Logistic Regression
Logistic regression is a statistical method for binary classification that estimates the probability that a given input belongs to a particular class. In Microsoft SQL Server Analysis Services (SSAS) Data Mining, logistic regression is one of the supported mining models.
When to Use
- Predicting yes/no outcomes (e.g., churn, purchase).
- When you need interpretable coefficients.

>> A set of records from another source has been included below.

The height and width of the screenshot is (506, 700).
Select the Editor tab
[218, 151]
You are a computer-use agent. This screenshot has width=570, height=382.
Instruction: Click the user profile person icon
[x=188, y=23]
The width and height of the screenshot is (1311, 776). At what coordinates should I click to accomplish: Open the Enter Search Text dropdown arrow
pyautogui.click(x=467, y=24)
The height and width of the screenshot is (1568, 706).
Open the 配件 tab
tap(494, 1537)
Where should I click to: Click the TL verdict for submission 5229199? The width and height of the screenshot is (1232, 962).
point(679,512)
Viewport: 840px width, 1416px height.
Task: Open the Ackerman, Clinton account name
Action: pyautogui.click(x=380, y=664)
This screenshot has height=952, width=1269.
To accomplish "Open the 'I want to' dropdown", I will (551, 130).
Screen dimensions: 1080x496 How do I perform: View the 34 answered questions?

- Data set contains both numeric and categorical attributes.
Key Concepts
| Term | Description |
|---|---|
| Logit | The natural log of the odds. |
| Odds Ratio | Measure of effect size for each predictor. |
| Maximum Likelihood | Estimation technique used to fit the model. |
Creating a Logistic Regression Model in SSAS
Use the CREATE MINING MODEL statement with the LOGISTIC REGRESSION algorithm.
CREATE MINING MODEL dbo.CustomerChurn
USING Microsoft_LogisticRegression
ON CustomerData
(
TargetColumn = 'Churn',
ModelRetained = 0.9,
PredictUseModel = 'Default'
);
Evaluating the Model
After training, you can evaluate model performance using the SELECT statement with the PREDICT function.
SELECT
CustomerID,
PredictProbability(CustomerChurn, *) AS ChurnProb,
Predict(CustomerChurn, *) AS PredictedChurn
FROM dbo.CustomerData
WHERE PredictProbability(CustomerChurn, *) > 0.5;
Best Practices
- Scale numeric features to improve convergence.
- Encode categorical variables using one‑hot encoding or use SSAS's built‑in handling.
- Regularly evaluate model drift and retrain as needed.
- Use cross‑validation to select the optimal
ModelRetainedvalue.